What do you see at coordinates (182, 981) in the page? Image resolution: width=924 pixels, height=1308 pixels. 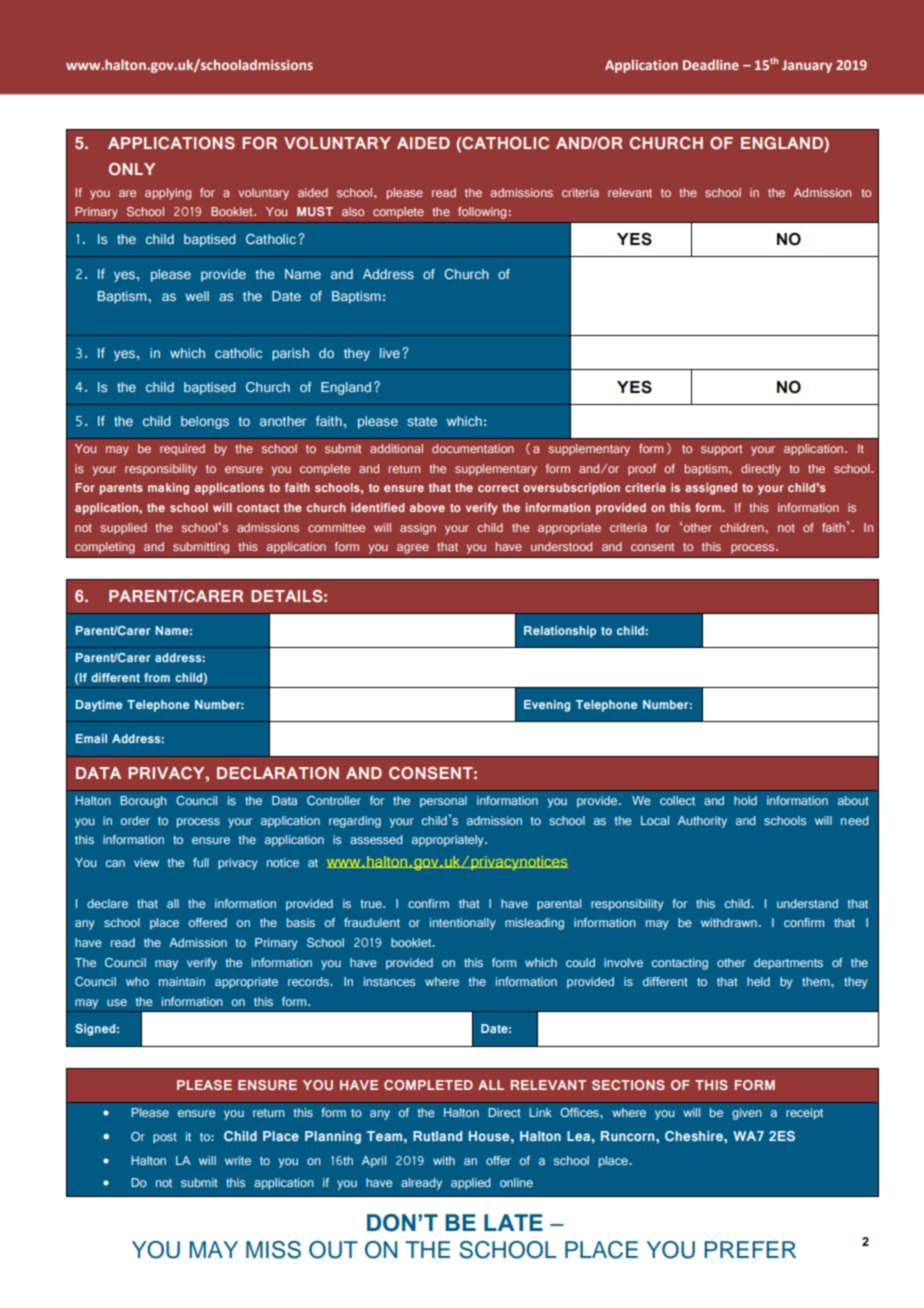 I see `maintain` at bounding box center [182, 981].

****************

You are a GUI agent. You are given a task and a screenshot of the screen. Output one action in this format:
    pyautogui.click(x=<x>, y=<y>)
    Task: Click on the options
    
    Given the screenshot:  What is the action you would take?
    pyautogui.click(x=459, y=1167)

****************

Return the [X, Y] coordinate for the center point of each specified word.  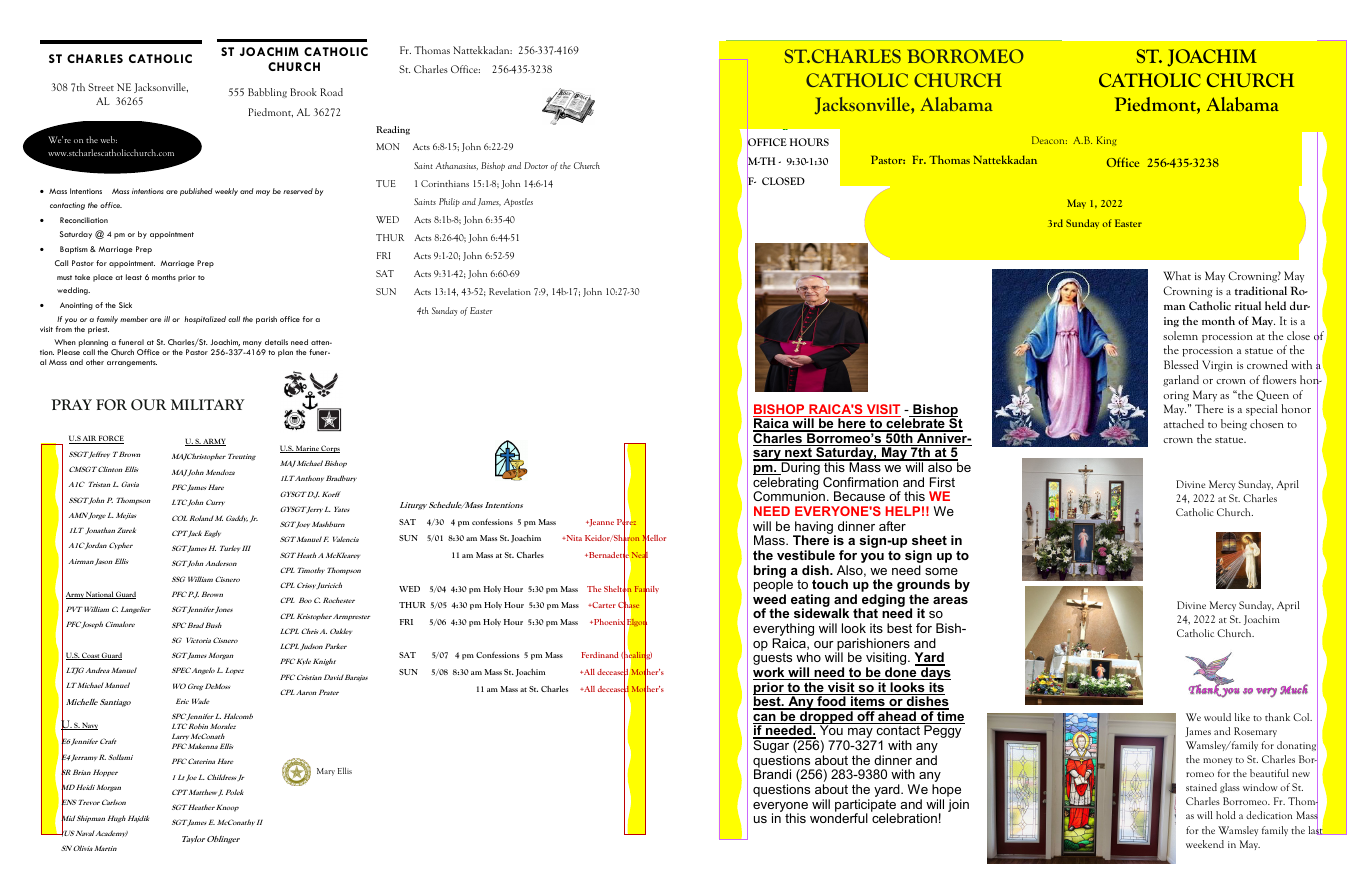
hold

****************

:: OBJECTIVE ::
Reproduce the part of the material that opens with the line containing "You are a GUI" and closes with the line containing "you would take?", swapping "options" for "settings" and leaving everything else unchanged.

:: WORKED SOLUTION ::
You are a GUI agent. You are given a task and a screenshot of the screen. Output one action in this format:
    pyautogui.click(x=<x>, y=<y>)
    Task: Click on the settings
    
    Given the screenshot:  What is the action you would take?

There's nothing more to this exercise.